→ What you are asked to do
What you return should be each line of the data containing the string "dimensions".

→ Dataset records
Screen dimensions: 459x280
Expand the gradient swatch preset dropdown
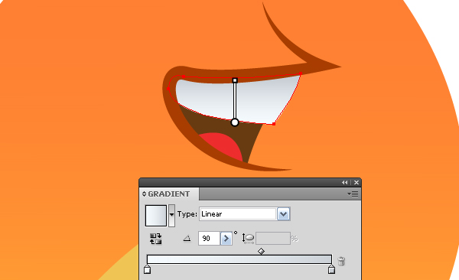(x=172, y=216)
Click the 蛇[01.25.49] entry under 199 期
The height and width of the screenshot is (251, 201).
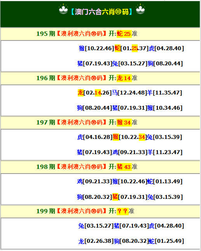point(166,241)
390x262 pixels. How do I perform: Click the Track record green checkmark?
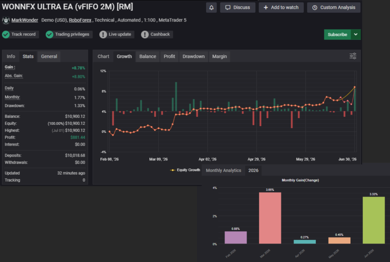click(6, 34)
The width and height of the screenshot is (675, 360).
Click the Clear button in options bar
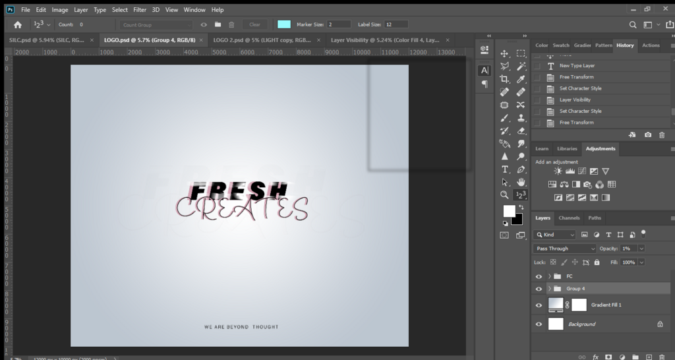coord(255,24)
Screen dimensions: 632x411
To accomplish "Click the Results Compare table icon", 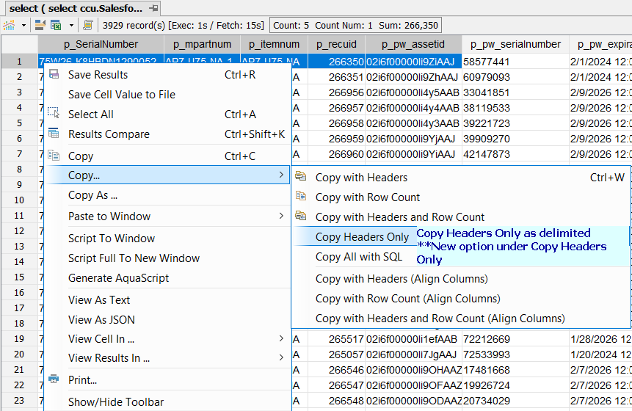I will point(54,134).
...
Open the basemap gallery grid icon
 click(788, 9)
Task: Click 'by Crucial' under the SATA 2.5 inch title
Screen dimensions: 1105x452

→ Answer for the task
Screen dimensions: 459x280
Screen dimensions: 632x411
Screen dimensions: 1105x452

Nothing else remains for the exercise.